In templates.h I will have to NM_TEMPLATE_DECLARE_LIST(int), NM_TEMPLATE_DECLARE_LIST(double) , while in templates.c I will need to NM_TEMPLATE_DEFINE_LIST(int) , NM_TEMPLATE_DEFINE_LIST(double) , in order to have the code behind a list of ints, doubles and so on, generated.

By following this strategy I will have to keep all my "template" declarations in two files, and in the same time, I will need to include templates.h whenever I need the data structures. It's a very "centralized" solution.

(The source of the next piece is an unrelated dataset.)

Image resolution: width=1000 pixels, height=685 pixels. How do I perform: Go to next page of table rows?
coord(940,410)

Do you know other strategy in order to "imitate" (at some point) templates in C++ ? Do you know a way to improve this strategy, in order to keep things in more decentralized manner, so that I won't need the two files: templates.c and templates.h ?

Answer 1

I probably shouldn't admit to doing this, but when I needed "templatized" containers in C land in the past, I wrote the 'templatized queue class' as a pair of special files, like this:

File MyQueue.include_h:

/** NOTE: THIS IS NOT a REAL .h FILE, it only looks like one!  Don't #include it! */
struct MyQueueClass
{
   void init_queue(MyQueueClass * q);
   void push_back(MyQueueClass * q, MyQueueClassItem * item);

   [....All the other standard queue header declarations would go here....]

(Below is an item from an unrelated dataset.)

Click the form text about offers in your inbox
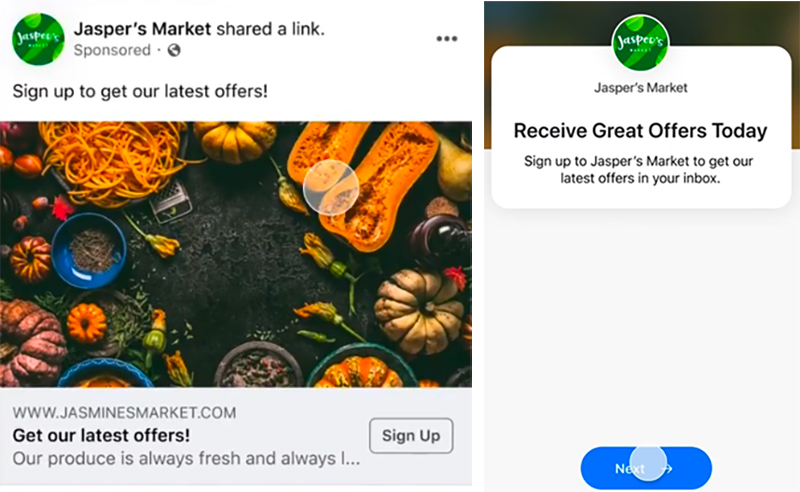The height and width of the screenshot is (492, 800). point(639,169)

   MyQueueClassItem * _head;
   MyQueueClassItem * _tail;
   int _size;
};

File MyQueue.include_c:

/** NOTE: THIS IS NOT A REAL .c FILE, it only looks like one! Don't compile directly! */
void init_queue(MyQueueClass * q)
{
   q->_size = 0;
   q->_head = q->_tail = NULL;
}

void push_back(MyQueueClass * q, MyQueueClassItem * item)
{
   if (q->_head == NULL) q->_head = q->_tail = item;
   else
   {
      q->_tail->_next = item;
      item->_prev = q->_tail;
      q->_tail = item;
   }
   q->_size++;
}

[....All the other standard queue function bodies would go here....]

Then, whenever I wanted to "instantiate" my Queue "template" to use a particular item-type, I'd put something like this into an actual .c and .h file:

In one of my real .h files:

#define MyQueueClass struct SomeSpecificQueueType
#define MyQueueClassItem struct SomeSpecificQueueTypeItem
# include "MyQueue.include_h"
#undef MyQueueClassItem
#undef MyQueueClass

In one of my real .c files (it doesn't matter which one):

#define MyQueueClass struct SomeSpecificQueueType
#define MyQueueClassItem struct SomeSpecificQueueTypeItem
# include "MyQueue.include_c"
#undef MyQueueClass
#undef MyQueueClassItem

.... and presto, the C preprocessor acts as a poor man's template-expander, without requiring the entire "template definition" to be made out of a giant #define statement.

Answer 2

Your example is only one of the many possible uses of templates - generating a generic data structure. This example doesn't need any of the inference which makes templates powerful; asking for something which lets you create generic data structures is not really the same question as asking for something equivalent to C++ templates.

Some of the implementation techniques used for <tgmath.h> might give some type inference capabilities, but they is still much weaker and less portable than C++ templates.

For the specific example of containers, I wouldn't bother - just create a list with void* data in it, and either use malloc and free to create the data, or give the list have a pair of function pointers to create and destroy values. You can also just rely on the client to manage the data, rather than having the value as a member of the list. If you want to save the indirection, use a variable length array as the data member. As C isn't as type-safe as C++, having void* data isn't an issue.

You can do some sophisticated code generation with macros, but there are also other tools to generate code. Personally I like using XSLT for code generation, but then you have a completely non-C-like part of your build process.

Answer 3

Save yourself some trouble and use existing queue(3) set of macros - tried and tested, used in kernel sources, etc.